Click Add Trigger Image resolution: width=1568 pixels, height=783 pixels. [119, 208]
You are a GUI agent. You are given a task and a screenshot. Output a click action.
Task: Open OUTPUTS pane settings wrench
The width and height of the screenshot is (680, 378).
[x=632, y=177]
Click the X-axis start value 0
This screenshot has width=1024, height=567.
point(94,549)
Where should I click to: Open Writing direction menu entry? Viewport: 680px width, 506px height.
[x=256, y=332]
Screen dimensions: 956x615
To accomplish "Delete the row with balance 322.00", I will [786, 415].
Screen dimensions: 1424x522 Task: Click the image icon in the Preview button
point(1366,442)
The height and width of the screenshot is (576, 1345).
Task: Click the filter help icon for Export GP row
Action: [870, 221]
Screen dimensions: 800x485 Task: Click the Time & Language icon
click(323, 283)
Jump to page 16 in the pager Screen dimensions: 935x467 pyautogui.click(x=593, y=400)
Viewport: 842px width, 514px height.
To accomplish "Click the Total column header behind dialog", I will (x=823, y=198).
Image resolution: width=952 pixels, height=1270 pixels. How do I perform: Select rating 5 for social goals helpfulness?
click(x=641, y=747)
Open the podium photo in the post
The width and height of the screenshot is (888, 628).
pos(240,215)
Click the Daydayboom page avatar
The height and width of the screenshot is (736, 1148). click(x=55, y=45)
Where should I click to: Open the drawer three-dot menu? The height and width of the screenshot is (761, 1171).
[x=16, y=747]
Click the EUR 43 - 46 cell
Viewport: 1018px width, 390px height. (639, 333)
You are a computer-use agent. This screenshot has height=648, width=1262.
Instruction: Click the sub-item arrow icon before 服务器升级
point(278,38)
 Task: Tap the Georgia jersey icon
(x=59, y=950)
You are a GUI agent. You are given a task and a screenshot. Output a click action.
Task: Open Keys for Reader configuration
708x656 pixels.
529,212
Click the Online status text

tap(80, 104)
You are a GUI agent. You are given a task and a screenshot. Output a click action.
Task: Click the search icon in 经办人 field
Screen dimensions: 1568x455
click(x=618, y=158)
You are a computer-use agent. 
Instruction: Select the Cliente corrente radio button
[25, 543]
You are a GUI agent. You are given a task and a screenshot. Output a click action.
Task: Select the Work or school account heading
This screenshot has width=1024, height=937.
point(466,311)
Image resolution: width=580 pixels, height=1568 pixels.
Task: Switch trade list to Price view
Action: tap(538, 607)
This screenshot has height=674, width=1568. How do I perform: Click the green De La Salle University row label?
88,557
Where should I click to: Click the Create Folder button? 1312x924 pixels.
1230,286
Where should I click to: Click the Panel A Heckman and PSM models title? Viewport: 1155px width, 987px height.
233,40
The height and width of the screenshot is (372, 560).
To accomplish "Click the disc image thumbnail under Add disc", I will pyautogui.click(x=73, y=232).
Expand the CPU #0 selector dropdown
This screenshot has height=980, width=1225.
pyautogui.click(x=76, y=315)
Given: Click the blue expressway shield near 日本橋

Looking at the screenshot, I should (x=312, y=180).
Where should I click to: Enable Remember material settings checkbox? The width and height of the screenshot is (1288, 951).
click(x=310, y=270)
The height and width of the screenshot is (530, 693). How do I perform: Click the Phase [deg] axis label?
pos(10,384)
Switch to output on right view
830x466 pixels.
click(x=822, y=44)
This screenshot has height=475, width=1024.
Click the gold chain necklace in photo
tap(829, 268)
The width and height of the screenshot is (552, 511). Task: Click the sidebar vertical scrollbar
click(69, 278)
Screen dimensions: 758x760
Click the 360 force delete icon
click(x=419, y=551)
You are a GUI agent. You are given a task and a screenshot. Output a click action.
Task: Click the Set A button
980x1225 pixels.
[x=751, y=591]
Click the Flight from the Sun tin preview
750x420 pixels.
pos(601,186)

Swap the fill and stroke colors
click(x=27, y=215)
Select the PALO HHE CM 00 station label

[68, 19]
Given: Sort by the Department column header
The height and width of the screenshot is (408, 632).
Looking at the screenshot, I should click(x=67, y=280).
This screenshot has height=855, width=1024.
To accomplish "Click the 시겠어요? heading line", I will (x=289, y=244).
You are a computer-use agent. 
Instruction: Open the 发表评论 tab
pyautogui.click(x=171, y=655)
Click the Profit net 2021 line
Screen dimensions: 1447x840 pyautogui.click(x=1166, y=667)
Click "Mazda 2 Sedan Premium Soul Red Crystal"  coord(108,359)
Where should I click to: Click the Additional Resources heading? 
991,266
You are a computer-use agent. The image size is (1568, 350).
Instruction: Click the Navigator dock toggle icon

========

* **ACTION ITEM**: All the data must be duplicated exactly, with nothing added or removed.

* **TASK RESPONSE**:
Click Add Trigger Image resolution: width=1568 pixels, height=783 pixels. [119, 208]
You are a GUI agent. You are given a task and a screenshot. Output a click action.
Task: Open OUTPUTS pane settings wrench
The width and height of the screenshot is (680, 378).
[x=632, y=177]
Click the X-axis start value 0
This screenshot has width=1024, height=567.
point(94,549)
Where should I click to: Open Writing direction menu entry? Viewport: 680px width, 506px height.
[x=256, y=332]
Screen dimensions: 956x615
To accomplish "Delete the row with balance 322.00", I will [786, 415].
Screen dimensions: 1424x522 Task: Click the image icon in the Preview button
point(1366,442)
The height and width of the screenshot is (576, 1345).
Task: Click the filter help icon for Export GP row
Action: [870, 221]
Screen dimensions: 800x485 Task: Click the Time & Language icon
click(323, 283)
Jump to page 16 in the pager Screen dimensions: 935x467 pyautogui.click(x=593, y=400)
Viewport: 842px width, 514px height.
To accomplish "Click the Total column header behind dialog", I will (x=823, y=198).
Image resolution: width=952 pixels, height=1270 pixels. How do I perform: Select rating 5 for social goals helpfulness?
click(x=641, y=747)
Open the podium photo in the post
The width and height of the screenshot is (888, 628).
pos(240,215)
Click the Daydayboom page avatar
The height and width of the screenshot is (736, 1148). click(x=55, y=45)
Where should I click to: Open the drawer three-dot menu? The height and width of the screenshot is (761, 1171).
[x=16, y=747]
Click the EUR 43 - 46 cell
Viewport: 1018px width, 390px height. (639, 333)
You are a computer-use agent. This screenshot has height=648, width=1262.
Instruction: Click the sub-item arrow icon before 服务器升级
point(278,38)
 Task: Tap the Georgia jersey icon
(x=59, y=950)
You are a GUI agent. You are given a task and a screenshot. Output a click action.
Task: Open Keys for Reader configuration
708x656 pixels.
529,212
Click the Online status text

tap(80, 104)
You are a GUI agent. You are given a task and a screenshot. Output a click action.
Task: Click the search icon in 经办人 field
Screen dimensions: 1568x455
click(x=618, y=158)
You are a computer-use agent. 
Instruction: Select the Cliente corrente radio button
[25, 543]
You are a GUI agent. You are given a task and a screenshot. Output a click action.
Task: Select the Work or school account heading
This screenshot has width=1024, height=937.
point(466,311)
Image resolution: width=580 pixels, height=1568 pixels.
Task: Switch trade list to Price view
Action: tap(538, 607)
This screenshot has height=674, width=1568. How do I perform: Click the green De La Salle University row label?
88,557
Where should I click to: Click the Create Folder button? 1312x924 pixels.
1230,286
Where should I click to: Click the Panel A Heckman and PSM models title? Viewport: 1155px width, 987px height.
233,40
The height and width of the screenshot is (372, 560).
To accomplish "Click the disc image thumbnail under Add disc", I will pyautogui.click(x=73, y=232).
Expand the CPU #0 selector dropdown
This screenshot has height=980, width=1225.
pyautogui.click(x=76, y=315)
Given: Click the blue expressway shield near 日本橋

Looking at the screenshot, I should (x=312, y=180).
Where should I click to: Enable Remember material settings checkbox? The width and height of the screenshot is (1288, 951).
click(x=310, y=270)
The height and width of the screenshot is (530, 693). How do I perform: Click the Phase [deg] axis label?
pos(10,384)
Switch to output on right view
830x466 pixels.
click(x=822, y=44)
This screenshot has height=475, width=1024.
Click the gold chain necklace in photo
tap(829, 268)
The width and height of the screenshot is (552, 511). Task: Click the sidebar vertical scrollbar
click(69, 278)
Screen dimensions: 758x760
Click the 360 force delete icon
click(x=419, y=551)
You are a GUI agent. You are given a task and a screenshot. Output a click action.
Task: Click the Set A button
980x1225 pixels.
[x=751, y=591]
Click the Flight from the Sun tin preview
750x420 pixels.
pos(601,186)

Swap the fill and stroke colors
click(x=27, y=215)
Select the PALO HHE CM 00 station label

[68, 19]
Given: Sort by the Department column header
The height and width of the screenshot is (408, 632).
Looking at the screenshot, I should click(x=67, y=280).
This screenshot has height=855, width=1024.
To accomplish "Click the 시겠어요? heading line", I will (x=289, y=244).
You are a computer-use agent. 
Instruction: Open the 发表评论 tab
pyautogui.click(x=171, y=655)
Click the Profit net 2021 line
Screen dimensions: 1447x840 pyautogui.click(x=1166, y=667)
Click "Mazda 2 Sedan Premium Soul Red Crystal"  coord(108,359)
Where should I click to: Click the Additional Resources heading? 
991,266
You are a computer-use agent. The image size is (1568, 350).
Instruction: Click the Navigator dock toggle icon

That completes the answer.